■ Exercise set ■
(A) Reproduce word for word the part of the hair follicle article that opens with "An analysis of" and closes with "that surrounded them.".
(B) Pick up the hair follicle article after its final sentence and keep writing it.

■ Passage to read ■
Researchers in Japan have bioengineered human hair follicle stem cells that were able to grow hair on the backs of mice.
The research results were published April 17 in the British scientific journal Nature Communications.
Scientists hope the bioengineering technique could potentially help develop new cures for human hair loss.
A team of researchers led by Takashi Tsuji, a professor of regenerative medicine at the Tokyo University of Science, isolated two types of cells--epithelial stem cells and dermal papilla cells--from mouse vibrissa (specialized hair, usually whiskers in most mammal species) follicles and cultured them to engineer follicle germ cells.
After the follicle stem cells were transplanted onto the back skin of mice, hair began to sprout in about three weeks, with a probability of 74 percent.
The engineered vibrissae grew to a length of 1 centimeter, like their natural counterparts, in about 10 more days. They later molted and were replaced by new vibrissae.
An analysis of their response to stimuli and protein distribution showed that the vibrissae were connected to nerve fibers and muscles that surrounded them.

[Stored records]
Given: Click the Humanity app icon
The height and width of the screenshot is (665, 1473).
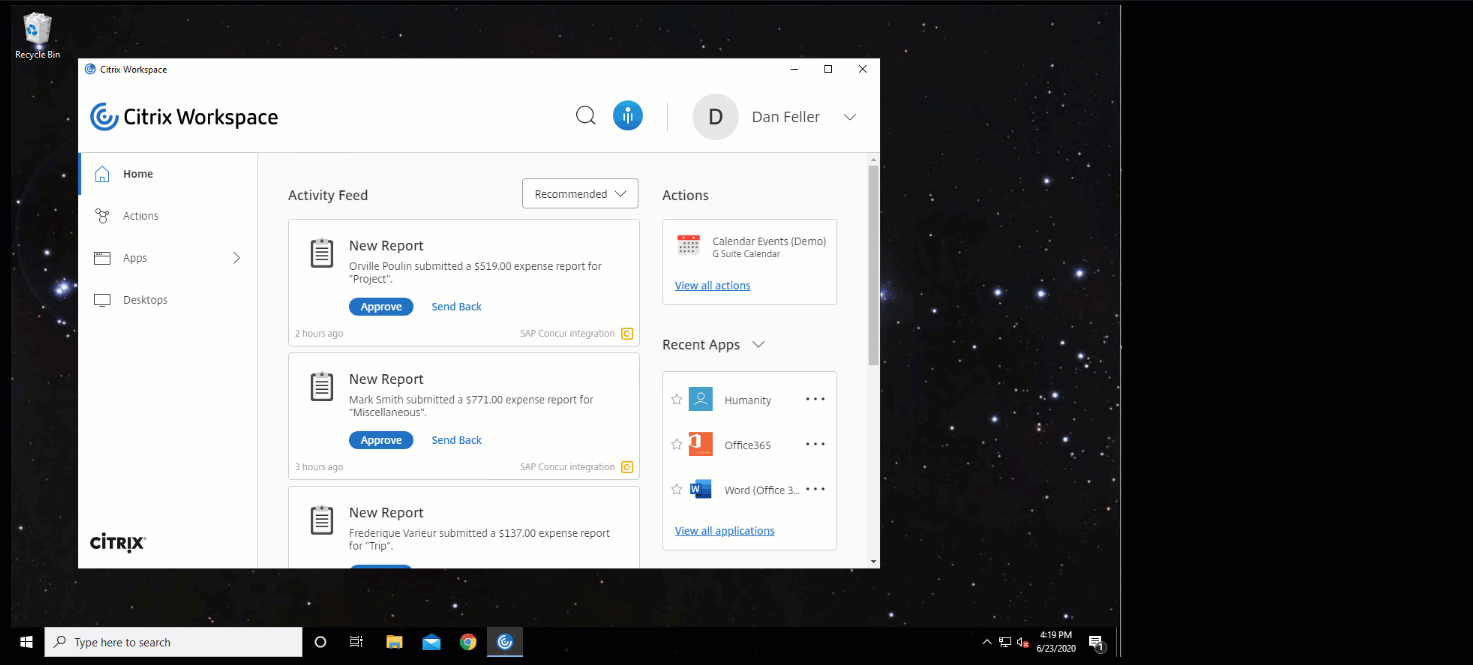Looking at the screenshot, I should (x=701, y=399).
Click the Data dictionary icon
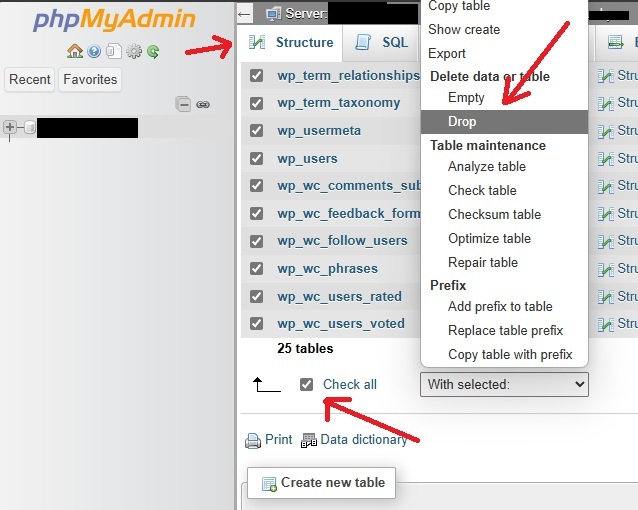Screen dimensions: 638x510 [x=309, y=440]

■ Results ■
(A)
An analysis of their response to stimuli and protein distribution showed that the vibrissae were connected to nerve fibers and muscles that surrounded them.

(B)
The regeneration method, which was successful with vibrassae, also worked for pelage (mammalian fur).
The researchers found that hair density could be regulated by using different numbers of cells during the transplant.
When human hair follicle stem cells were engineered and transplanted on mouse skin, human hair grew out of them.
The researchers said that application of the method for hair loss therapy would require the development of technology to multiply follicle-derived cells.
"We hope to start clinical research within the coming three to five years and come up with a therapy available to the public in about 10 years," said a member of the research team.